The disadvantages of PGS/CCS/PGT-A

An invasive procedure

PGS means that the embryo needs to be biopsied in order to carry out the genetic test. However, significant progress in reducing the possible damaging effect of the biopsy has been made over the last few years. Carrying out the embryo biopsy on day 5 of development rather than on day 3 has been key. Nowadays, we can say that the embryo biopsy does not have a negative impact on embryo viability.

A cycle without transfer

In some cases, patients are at a high risk of having abnormal embryos. This is the case, for example, with mothers of an advanced age. In these cases, PGS analysis could determine that all the embryos are chromosomally abnormal and unsuitable for transfer. As well as the upset caused by calling the treatment off, there is also a significant emotional impact.

Embryo mosaicism

It is commonly accepted that human embryos have a certain degree of mosaicism. However, diagnosis used to be difficult. Nowadays, thanks to the development of genetic analysis techniques, we are able to see if there are both normal and abnormal cells in the embryo (mosaic). What we need to know is if this affects the embryo in any way. Several pieces of research work that aims to assess this issue have been carried out at Instituto Bernabeu.

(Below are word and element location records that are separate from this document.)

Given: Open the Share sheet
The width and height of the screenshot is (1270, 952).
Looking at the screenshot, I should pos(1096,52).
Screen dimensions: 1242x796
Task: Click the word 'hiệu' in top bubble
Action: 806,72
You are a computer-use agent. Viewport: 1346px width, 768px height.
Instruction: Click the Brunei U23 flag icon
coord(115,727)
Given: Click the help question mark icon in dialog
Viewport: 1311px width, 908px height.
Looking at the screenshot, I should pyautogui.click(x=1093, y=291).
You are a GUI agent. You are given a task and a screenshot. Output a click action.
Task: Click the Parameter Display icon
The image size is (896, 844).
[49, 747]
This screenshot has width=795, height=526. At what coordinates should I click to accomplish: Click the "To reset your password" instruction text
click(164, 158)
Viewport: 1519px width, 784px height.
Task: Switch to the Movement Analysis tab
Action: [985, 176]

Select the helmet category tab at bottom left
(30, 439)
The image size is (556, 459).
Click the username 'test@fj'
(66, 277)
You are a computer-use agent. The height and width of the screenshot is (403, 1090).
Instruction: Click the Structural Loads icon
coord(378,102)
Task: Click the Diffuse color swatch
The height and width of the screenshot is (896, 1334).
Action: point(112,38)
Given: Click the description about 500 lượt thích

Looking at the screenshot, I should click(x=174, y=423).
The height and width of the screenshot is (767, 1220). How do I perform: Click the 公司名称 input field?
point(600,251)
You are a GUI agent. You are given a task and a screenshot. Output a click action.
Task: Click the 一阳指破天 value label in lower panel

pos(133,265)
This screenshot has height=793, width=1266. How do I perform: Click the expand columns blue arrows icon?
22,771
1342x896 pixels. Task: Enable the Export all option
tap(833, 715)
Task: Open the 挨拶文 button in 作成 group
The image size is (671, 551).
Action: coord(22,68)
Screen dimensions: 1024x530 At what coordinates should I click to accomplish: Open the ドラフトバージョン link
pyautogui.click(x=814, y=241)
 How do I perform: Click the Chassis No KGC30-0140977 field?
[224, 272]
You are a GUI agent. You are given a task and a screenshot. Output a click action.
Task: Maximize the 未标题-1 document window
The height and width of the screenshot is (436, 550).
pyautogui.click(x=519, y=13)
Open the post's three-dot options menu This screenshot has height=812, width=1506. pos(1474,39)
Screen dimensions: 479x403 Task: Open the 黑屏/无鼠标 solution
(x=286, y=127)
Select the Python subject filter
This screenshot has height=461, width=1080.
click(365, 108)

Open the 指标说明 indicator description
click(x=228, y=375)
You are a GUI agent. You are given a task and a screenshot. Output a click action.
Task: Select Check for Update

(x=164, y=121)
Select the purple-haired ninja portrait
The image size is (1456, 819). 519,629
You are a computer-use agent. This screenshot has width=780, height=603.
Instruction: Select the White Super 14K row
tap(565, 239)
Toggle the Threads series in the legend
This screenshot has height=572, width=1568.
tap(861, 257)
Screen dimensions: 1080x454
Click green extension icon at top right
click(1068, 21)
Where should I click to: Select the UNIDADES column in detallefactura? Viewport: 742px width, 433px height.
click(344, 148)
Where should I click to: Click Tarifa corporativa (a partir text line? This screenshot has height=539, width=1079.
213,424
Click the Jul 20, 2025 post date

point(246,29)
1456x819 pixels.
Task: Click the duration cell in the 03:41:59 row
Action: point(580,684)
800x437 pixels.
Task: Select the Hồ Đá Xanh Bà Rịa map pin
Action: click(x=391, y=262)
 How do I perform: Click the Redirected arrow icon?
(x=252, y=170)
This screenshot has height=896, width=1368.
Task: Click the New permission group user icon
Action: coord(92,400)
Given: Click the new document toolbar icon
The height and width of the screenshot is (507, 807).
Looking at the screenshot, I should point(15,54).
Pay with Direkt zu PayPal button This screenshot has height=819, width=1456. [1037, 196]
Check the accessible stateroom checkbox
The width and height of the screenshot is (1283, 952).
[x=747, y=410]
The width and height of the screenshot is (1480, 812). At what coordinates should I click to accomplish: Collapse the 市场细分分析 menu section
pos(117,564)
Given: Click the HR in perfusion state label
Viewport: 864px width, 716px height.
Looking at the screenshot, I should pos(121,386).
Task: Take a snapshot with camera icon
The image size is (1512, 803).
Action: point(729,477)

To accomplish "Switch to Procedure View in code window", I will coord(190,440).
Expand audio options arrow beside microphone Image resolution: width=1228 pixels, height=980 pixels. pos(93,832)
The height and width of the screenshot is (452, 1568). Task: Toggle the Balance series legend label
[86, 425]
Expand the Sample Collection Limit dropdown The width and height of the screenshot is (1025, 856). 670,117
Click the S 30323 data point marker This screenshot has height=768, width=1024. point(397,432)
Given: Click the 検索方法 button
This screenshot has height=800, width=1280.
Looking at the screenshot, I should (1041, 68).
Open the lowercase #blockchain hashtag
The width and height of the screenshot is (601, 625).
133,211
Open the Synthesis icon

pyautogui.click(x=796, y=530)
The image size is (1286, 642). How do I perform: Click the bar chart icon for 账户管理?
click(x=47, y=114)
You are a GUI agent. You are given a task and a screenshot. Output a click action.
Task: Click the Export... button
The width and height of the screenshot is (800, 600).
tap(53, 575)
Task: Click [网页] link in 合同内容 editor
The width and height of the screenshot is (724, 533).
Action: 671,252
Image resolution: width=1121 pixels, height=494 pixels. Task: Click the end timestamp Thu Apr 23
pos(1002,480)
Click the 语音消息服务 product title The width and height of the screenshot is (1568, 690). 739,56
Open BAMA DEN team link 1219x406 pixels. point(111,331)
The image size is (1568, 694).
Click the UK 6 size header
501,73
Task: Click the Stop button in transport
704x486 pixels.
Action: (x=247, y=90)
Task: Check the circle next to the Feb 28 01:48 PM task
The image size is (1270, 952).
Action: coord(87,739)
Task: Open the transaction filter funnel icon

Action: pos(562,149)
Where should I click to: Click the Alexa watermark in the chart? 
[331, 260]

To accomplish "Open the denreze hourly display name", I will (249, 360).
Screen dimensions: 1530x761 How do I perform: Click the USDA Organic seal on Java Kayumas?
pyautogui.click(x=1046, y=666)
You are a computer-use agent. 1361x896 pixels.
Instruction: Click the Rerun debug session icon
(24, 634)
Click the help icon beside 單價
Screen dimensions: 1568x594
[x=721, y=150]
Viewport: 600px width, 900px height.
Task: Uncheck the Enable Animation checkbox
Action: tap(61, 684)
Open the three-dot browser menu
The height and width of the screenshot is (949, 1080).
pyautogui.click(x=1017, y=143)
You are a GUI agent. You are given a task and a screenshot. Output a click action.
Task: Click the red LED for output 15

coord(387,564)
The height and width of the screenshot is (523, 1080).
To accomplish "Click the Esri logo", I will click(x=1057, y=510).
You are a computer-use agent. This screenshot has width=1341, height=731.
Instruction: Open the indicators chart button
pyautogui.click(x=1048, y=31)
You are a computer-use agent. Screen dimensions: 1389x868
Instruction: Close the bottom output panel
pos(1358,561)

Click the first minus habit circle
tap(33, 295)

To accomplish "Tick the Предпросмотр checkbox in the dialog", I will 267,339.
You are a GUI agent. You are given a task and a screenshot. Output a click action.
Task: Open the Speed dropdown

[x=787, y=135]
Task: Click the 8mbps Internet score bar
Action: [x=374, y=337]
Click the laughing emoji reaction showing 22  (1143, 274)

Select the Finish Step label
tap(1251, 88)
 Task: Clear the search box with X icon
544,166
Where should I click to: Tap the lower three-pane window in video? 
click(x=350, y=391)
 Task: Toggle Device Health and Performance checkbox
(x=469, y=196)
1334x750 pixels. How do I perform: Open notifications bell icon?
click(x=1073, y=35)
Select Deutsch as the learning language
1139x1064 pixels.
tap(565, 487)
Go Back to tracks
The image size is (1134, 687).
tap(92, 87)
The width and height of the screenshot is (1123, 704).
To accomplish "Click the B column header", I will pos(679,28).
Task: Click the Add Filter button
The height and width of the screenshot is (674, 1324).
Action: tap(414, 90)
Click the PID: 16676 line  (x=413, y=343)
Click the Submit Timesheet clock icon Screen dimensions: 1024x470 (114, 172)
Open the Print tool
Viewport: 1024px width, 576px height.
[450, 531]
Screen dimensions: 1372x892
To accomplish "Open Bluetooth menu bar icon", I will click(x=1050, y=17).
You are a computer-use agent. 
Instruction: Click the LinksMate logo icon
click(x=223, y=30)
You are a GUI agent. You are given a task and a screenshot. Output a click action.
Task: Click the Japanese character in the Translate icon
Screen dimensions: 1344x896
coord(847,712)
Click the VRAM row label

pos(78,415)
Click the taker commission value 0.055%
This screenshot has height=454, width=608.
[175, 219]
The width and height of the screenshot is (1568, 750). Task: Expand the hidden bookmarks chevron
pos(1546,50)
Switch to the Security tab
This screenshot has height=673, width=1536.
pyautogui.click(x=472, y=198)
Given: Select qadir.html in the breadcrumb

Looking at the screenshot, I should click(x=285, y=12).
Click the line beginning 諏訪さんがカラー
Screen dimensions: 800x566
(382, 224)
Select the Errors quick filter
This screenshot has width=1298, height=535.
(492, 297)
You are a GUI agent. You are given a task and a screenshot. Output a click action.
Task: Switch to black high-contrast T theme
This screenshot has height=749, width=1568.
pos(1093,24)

PGS as a means of screening

PGS analyses the external part of the embryo with the aim of leaving the part that will give rise to the baby (the internal cell mass) intact. Scientific research has shown that there is a significant correlation between the two. As such, we accept that the biopsy sample that is taken is representative of the entire embryo.

A difficult decision

Many couples find taking the decision to analyse their embryos difficult for ethical and emotional reasons. Psychological and professional support is available to guide the patients at our clinics and the decision to go ahead is always up to the family.